Por esta vulneración grave de la citada ley se le ha impuesto una sanción de 1.250 euros que pagó en noviembre eludiendo la posibilidad de recurrir la resolución, como difundió el pasado jueves en un comunicado el propio Flores a través del servicio de Prensa de la Diputación, que vetó el envió a esta Redacción del citado comunicado ese día. El carácter grave de su infracción fue omitido también en dicho texto. El edil luqueño abandonó la presidencia de Provicosa en abril, cuando ABC reveló el caso.
La Delegación de Obras Públicas, que dirige Francisco García, ha aplicado casi el máximo de la horquilla económica que el Real-Decreto ley de 1978 fija en su artículo 8: de 300 euros a 1.500 euros. Esta normativa, según fuentes de la Junta, era muy poco restrictiva con este tipo de prácticas irregulares. Desde 2005, la Junta de Andalucía es la encargada de esta materia con una ley más estricta que de haberse aplicado a Flores le hubiera supuesto una sanción de unos 25.000 euros como el mismo carácter «grave». De igual modo, con esta ley en la mano, la compraventa del piso por Telesforo Flores hubiese sido ilegal, al no permitirse disponer de otra residencia a la hora de ejecutar dicha adquisición.

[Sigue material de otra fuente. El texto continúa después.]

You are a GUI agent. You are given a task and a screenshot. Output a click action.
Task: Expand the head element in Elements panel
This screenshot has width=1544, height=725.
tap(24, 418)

«Lo que ha querido hacer la Junta en un acto de amiguismo es resolverlo como una especie de cortina de humo, con un expediente administrativo, que es una ilegalidad manifiesta, y una sanción totalmente ridícula, porque 1.200 euros es poco más que un sello de Correos», indicó ayer a este periódico el portavoz popular en la Diputación, Luis Martín, quien añadió que «nadie se explica cómo un alto cargo socialista, actual vicepresidente de la Diputación, alcalde de Luque, consigue cuando hay más de 5.000 personas esperando una VPO en Córdoba que se le adjudique una de ellas y no la ocupa».

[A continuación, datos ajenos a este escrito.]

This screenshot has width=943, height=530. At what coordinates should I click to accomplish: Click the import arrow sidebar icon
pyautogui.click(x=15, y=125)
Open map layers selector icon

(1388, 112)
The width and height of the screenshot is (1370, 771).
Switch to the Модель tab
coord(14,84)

Martín señaló que «la actitud personal del señor Flores debe ser la de dimitir y si no, lo tiene que cesar el presidente de la Diputación, porque ha cometido una ilegalidad». PP e IU ya pidieron en su día que Flores abandonara su vivienda ante la alta demanda existente de personas con pocos recursos. «La pregunta que debería de resolver la Junta es si sigue sin ocupar la vivienda», insistió el diputado popular.